[[ DATA, beginning ]]

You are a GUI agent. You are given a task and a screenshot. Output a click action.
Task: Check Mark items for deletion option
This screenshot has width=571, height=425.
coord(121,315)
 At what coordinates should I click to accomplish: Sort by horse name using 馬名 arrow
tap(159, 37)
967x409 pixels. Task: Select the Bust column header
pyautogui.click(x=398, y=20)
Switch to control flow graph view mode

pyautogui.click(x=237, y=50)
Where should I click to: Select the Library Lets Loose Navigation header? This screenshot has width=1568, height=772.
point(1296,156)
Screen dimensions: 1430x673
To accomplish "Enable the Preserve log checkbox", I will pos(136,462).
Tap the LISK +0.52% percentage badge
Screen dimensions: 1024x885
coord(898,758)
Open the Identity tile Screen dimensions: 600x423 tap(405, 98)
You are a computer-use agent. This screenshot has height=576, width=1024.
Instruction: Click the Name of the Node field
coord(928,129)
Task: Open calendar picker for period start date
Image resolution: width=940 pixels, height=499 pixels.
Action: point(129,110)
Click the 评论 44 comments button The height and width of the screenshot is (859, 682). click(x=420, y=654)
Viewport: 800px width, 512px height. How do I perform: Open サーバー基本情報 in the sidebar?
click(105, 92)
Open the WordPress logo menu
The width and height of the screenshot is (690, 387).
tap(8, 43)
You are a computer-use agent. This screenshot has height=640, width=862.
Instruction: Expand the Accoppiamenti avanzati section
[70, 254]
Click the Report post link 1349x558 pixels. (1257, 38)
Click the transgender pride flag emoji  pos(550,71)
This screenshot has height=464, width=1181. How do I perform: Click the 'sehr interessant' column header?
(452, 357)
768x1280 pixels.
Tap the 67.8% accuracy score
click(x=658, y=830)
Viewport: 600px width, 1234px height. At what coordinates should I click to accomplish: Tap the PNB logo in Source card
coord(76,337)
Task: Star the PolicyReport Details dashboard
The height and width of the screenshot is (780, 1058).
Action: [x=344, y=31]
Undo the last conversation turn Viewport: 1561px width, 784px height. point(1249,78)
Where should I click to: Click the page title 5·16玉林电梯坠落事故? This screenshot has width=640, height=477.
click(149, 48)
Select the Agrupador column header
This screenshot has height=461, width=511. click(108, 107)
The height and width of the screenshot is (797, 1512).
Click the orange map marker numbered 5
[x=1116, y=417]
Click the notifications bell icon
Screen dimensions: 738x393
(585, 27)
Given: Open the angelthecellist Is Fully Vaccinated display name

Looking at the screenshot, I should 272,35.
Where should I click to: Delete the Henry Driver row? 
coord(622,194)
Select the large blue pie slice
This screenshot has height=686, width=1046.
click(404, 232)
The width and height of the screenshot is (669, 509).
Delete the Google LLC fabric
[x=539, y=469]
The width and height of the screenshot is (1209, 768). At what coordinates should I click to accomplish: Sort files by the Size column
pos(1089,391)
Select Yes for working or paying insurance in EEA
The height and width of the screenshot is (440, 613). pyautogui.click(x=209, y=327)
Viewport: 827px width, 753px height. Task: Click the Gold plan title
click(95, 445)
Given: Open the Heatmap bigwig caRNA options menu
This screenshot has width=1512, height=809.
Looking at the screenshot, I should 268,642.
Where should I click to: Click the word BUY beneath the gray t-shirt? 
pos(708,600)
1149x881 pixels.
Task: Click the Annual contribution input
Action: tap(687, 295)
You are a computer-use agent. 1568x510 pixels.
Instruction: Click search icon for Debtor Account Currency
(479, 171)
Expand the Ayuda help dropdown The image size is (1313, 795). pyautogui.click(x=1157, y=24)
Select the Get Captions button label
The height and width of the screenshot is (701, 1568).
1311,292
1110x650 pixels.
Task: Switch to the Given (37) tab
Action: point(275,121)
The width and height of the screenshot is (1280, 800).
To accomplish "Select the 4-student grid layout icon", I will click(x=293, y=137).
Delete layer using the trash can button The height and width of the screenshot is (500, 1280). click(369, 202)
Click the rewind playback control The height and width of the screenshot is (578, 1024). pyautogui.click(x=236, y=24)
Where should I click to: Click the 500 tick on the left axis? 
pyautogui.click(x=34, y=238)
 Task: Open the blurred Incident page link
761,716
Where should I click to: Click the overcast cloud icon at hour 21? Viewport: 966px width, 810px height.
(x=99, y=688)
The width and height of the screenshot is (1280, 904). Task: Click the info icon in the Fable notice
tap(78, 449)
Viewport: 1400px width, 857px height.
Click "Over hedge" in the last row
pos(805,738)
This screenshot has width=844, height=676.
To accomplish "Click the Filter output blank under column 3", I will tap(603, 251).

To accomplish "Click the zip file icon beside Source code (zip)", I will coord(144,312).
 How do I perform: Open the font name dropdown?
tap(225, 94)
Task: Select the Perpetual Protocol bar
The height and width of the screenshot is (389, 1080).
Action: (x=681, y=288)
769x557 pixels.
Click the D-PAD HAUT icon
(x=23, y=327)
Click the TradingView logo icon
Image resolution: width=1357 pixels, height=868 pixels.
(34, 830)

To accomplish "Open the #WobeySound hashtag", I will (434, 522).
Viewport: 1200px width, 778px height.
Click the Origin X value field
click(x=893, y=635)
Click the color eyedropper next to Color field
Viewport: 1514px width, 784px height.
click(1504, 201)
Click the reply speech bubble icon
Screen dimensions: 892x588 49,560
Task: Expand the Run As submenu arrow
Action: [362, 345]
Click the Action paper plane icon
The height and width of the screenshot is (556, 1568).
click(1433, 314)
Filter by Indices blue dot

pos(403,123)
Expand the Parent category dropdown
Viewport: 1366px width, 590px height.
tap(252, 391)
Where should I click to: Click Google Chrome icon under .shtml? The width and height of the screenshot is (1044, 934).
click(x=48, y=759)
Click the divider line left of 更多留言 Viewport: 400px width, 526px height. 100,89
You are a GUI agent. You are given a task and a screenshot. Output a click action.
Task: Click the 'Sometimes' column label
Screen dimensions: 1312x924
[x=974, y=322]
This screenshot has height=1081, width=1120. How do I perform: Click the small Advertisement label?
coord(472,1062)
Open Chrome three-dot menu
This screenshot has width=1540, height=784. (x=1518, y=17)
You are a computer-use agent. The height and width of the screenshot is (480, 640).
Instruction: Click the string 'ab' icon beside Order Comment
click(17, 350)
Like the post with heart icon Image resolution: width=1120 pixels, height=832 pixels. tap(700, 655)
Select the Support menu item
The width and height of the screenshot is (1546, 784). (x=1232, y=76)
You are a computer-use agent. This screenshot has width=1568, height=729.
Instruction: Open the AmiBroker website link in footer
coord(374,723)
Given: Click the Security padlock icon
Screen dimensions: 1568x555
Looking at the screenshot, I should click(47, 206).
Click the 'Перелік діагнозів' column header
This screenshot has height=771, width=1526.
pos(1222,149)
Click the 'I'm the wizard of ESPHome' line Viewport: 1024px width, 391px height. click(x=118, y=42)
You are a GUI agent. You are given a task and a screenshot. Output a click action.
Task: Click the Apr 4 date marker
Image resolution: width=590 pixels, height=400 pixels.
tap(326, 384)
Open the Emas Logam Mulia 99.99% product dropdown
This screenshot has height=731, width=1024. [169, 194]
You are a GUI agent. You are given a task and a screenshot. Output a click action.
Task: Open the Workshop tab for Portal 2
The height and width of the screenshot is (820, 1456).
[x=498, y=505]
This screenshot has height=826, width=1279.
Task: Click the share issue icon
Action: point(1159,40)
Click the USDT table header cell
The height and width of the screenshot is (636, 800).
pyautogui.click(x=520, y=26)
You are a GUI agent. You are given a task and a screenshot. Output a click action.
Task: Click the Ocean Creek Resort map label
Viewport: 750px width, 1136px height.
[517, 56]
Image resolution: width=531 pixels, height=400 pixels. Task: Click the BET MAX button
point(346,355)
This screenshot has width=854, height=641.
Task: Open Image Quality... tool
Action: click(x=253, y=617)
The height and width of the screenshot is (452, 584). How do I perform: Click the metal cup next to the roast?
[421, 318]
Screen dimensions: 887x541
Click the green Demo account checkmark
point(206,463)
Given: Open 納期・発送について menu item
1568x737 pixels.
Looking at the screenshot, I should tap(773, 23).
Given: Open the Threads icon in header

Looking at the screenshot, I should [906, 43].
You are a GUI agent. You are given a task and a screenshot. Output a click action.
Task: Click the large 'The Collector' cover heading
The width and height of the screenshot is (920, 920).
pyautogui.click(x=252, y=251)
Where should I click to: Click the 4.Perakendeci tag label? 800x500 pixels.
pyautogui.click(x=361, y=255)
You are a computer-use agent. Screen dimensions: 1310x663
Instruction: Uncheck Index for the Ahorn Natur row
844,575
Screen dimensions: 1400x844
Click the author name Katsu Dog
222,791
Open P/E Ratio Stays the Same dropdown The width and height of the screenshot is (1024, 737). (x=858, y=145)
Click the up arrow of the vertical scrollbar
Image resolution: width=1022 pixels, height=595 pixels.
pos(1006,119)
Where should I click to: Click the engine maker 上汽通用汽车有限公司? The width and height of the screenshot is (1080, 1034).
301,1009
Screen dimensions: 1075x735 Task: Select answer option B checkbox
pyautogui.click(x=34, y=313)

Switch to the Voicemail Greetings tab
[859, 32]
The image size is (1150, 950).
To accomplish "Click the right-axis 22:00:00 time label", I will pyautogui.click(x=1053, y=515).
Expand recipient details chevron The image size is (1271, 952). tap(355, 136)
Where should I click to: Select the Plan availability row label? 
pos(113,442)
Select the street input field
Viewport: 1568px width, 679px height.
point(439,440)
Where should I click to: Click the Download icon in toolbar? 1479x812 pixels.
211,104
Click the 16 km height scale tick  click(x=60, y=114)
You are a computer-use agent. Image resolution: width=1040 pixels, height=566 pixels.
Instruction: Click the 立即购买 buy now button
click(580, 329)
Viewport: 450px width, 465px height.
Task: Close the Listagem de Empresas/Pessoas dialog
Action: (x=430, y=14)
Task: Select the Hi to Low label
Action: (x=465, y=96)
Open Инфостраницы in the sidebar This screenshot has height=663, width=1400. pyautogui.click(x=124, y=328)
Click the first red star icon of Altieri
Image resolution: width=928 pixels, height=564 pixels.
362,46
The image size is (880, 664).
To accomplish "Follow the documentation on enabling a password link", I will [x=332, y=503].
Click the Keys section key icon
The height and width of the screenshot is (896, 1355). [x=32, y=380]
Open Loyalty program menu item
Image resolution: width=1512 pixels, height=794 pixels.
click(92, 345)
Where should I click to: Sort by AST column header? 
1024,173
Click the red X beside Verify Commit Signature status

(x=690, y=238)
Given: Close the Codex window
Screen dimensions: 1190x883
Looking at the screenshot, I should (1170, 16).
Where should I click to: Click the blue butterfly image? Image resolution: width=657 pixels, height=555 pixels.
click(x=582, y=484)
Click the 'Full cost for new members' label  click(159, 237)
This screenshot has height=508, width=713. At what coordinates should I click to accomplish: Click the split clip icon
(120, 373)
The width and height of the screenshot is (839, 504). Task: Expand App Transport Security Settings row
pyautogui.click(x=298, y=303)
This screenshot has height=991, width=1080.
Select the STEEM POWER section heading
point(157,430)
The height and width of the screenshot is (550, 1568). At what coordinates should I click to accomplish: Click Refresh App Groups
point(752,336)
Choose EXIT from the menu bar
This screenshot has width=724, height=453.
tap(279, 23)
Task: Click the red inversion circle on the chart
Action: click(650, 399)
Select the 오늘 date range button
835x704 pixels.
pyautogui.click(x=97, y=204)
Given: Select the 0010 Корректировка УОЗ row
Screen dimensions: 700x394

[[ DATA, end ]]

WHAT IS EXPECTED:
Count the lines in the preceding entries that contain the string "will", and state only the resulting number.

YOUR SOLUTION:
7